Bangladeshi satellite television channel

Global Television (গ্লোবাল টেলিভিশন) is a Bangladeshi Bengali-language satellite and cable television channel owned by Globe Multimedia Limited, a subsidiary of Globe Pharma Group of Companies. It commenced official broadcasts on 30 June 2022 with the "Bishwamay Protidin" (বিশ্বময় প্রতিদিন; lit. 'Global everyday') slogan, and is based in Tejgaon, Dhaka. The channel's programming consists of both entertainment and news.

== History ==

Logo used during test transmissions

Then Jatiya Sangsad member Md. Mamunur Rashid Kiron-owned Global Television's license to broadcast was granted by the Bangladesh Telecommunication Regulatory Commission in January 2017. Its frequency allocation was granted in May 2018. Before its launch, Global Television had uploaded its content, including dramas, onto its YouTube channel, which gained one million subscribers by the end of 2021.

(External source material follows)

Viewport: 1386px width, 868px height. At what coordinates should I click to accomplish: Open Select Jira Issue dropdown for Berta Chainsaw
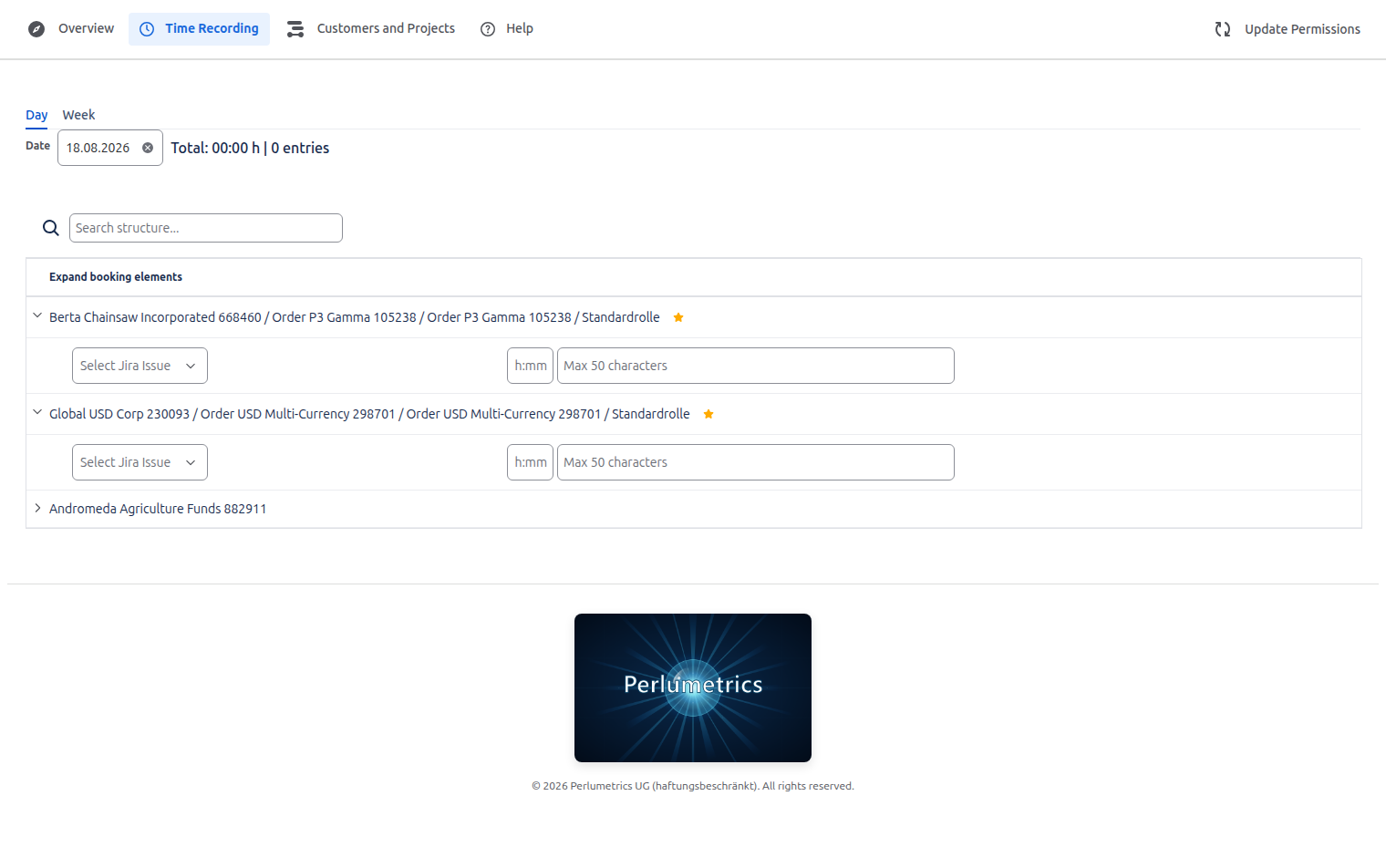click(x=140, y=366)
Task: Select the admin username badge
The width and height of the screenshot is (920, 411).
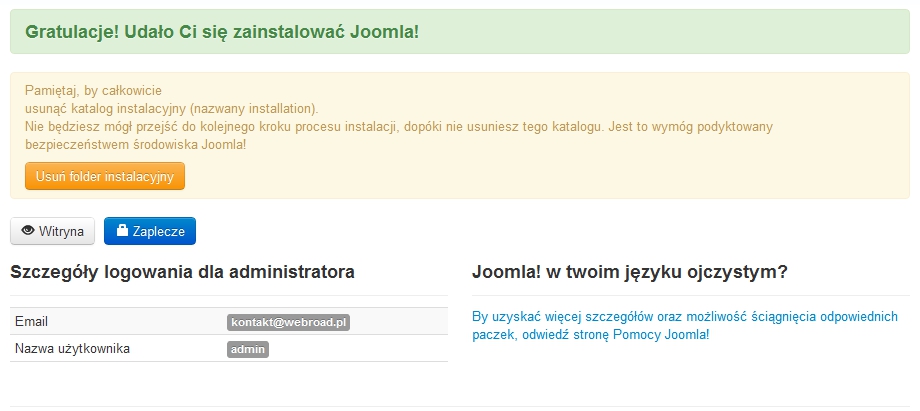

On 18 June 2022, journalists working for the channel formed human chains in protest against attacks against journalists. Global Television commenced official transmissions on 30 June 2022 at 16:00 (BST), as the thirty-eighth television channel overall to be launched in Bangladesh. On 24 July 2022, three new drama television series, Monjil, Nirdosh, and Songsar, premiered on Global Television.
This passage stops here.